As manifestações populares de sábado passado tiveram um sucesso semelhante a um festival de Verão. Com menos gente que o Rock in Rio, é certo, mas com o mesmo grau de brejeirice do Festival do Sudoeste. Se os directos não mostraram apresentadoras aos beijos, viram-se jornalistas a ter orgasmos com a imaginação numérica dos organizadores.

Não julgue o leitor que tenho alguma coisa contra exercícios de criatividade científica. Eu aprecio a Geografia inventiva de Italo Calvino ou a História redesenhada de Goscinny e sei que a Literatura exige a suspensão da descrença. Da mesma forma que Quixote julgava serem gigantes o que eram moinhos, não sejamos nós os Sanchos que reduzamos o Terreiro do Paço a um terreiro do Passos. Se querem um milhão de pessoas na rua, acrescentemos outro milhão, que a raiz do pensamento não pode ser cortada com machados nem serras eléctricas nem lâminas de barbear.

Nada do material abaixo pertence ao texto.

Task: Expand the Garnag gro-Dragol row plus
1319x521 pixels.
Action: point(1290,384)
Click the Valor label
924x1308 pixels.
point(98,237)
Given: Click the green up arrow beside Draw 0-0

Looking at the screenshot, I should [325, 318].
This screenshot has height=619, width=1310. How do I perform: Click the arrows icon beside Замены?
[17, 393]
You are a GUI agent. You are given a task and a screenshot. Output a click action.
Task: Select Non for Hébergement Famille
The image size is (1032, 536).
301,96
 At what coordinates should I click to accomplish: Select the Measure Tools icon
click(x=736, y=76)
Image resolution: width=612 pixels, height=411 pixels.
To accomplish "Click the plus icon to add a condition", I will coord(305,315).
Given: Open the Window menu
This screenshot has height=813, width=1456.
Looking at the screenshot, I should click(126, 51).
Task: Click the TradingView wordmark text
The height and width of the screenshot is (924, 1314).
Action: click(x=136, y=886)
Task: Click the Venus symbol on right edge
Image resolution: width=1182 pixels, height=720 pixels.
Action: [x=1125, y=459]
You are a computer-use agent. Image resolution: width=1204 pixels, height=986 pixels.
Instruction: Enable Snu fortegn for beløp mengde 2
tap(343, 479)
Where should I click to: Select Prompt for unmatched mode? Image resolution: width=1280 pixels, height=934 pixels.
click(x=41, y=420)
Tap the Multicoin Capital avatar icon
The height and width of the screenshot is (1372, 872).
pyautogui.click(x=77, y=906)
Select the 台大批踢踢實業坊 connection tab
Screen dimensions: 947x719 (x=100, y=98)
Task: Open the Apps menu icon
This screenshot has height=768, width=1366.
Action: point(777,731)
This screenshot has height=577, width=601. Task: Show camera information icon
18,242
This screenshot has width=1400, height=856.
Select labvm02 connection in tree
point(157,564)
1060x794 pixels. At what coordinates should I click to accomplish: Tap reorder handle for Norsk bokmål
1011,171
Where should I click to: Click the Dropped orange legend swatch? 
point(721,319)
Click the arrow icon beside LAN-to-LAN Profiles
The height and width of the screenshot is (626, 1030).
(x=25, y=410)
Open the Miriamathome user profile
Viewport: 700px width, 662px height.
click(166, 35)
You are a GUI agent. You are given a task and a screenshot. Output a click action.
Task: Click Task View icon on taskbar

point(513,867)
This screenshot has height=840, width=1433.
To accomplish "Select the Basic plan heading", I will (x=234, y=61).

Também o discurso dos cartazes se aproximou do nível de brejeirice dos festivaleiros estivais. Embora não me desagrade o uso de calão, talvez o prefira em contextos específicos – por exemplo, em sonetos oitocentistas ou em obras cinematográficas de produção caseira. Em termos de javardice, hesito entre o erudito e o artesanal.

Uma das manifestantes afirmava num cartaz que “se quisesse trabalhar para chulos, tinha ido para puta”. Como esta mesma frase já tinha sido exibida na manifestação de 15 de Setembro, era importante saber se foi a mesma pessoa, reforçando o seu desagrado pela dificuldade de acesso livre à profissão, ou se foi outra mulher com o mesmo ressentimento. Se forem duas pessoas diferentes, talvez queira dizer que grassa um descontentamento generalizado da população, que só não pratica a prostituição porque não gosta de ser controlada. O povo da rua grita por Marx na política, mas exige Hayek na cama. Friedrich Hayek, claro. Se fosse Salma Hayek até Trotsky gostava.